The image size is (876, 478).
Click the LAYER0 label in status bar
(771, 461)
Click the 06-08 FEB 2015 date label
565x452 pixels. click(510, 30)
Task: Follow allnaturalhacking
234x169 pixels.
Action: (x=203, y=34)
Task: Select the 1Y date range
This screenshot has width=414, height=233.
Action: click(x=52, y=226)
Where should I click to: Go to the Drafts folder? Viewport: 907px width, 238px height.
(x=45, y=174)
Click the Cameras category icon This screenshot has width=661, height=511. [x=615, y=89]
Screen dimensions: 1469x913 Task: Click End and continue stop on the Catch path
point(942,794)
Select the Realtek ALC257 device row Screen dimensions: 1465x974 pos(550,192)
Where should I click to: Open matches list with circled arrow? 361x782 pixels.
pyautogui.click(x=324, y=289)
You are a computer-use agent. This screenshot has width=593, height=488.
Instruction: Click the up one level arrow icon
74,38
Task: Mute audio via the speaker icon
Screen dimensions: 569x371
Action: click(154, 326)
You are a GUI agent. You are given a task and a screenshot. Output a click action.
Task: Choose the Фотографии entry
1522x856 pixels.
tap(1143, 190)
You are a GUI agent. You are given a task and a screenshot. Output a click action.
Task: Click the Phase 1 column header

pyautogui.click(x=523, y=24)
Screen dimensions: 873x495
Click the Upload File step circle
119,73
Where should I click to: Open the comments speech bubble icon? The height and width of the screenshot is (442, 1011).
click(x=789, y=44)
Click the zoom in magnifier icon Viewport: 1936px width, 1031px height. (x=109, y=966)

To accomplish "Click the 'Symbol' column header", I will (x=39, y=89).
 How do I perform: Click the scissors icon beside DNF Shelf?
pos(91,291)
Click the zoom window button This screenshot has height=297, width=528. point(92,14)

## Exercise goal
Copy the records word for word.

## Completed exercise
The image size is (876, 478).
Click the LAYER0 label in status bar
(771, 461)
Click the 06-08 FEB 2015 date label
565x452 pixels. click(510, 30)
Task: Follow allnaturalhacking
234x169 pixels.
Action: (x=203, y=34)
Task: Select the 1Y date range
This screenshot has width=414, height=233.
Action: click(x=52, y=226)
Where should I click to: Go to the Drafts folder? Viewport: 907px width, 238px height.
(x=45, y=174)
Click the Cameras category icon This screenshot has width=661, height=511. [x=615, y=89]
Screen dimensions: 1469x913 Task: Click End and continue stop on the Catch path
point(942,794)
Select the Realtek ALC257 device row Screen dimensions: 1465x974 pos(550,192)
Where should I click to: Open matches list with circled arrow? 361x782 pixels.
pyautogui.click(x=324, y=289)
You are a computer-use agent. This screenshot has width=593, height=488.
Instruction: Click the up one level arrow icon
74,38
Task: Mute audio via the speaker icon
Screen dimensions: 569x371
Action: click(154, 326)
You are a GUI agent. You are given a task and a screenshot. Output a click action.
Task: Choose the Фотографии entry
1522x856 pixels.
tap(1143, 190)
You are a GUI agent. You are given a task and a screenshot. Output a click action.
Task: Click the Phase 1 column header

pyautogui.click(x=523, y=24)
Screen dimensions: 873x495
Click the Upload File step circle
119,73
Where should I click to: Open the comments speech bubble icon? The height and width of the screenshot is (442, 1011).
click(x=789, y=44)
Click the zoom in magnifier icon Viewport: 1936px width, 1031px height. (x=109, y=966)

To accomplish "Click the 'Symbol' column header", I will (x=39, y=89).
 How do I perform: Click the scissors icon beside DNF Shelf?
pos(91,291)
Click the zoom window button This screenshot has height=297, width=528. point(92,14)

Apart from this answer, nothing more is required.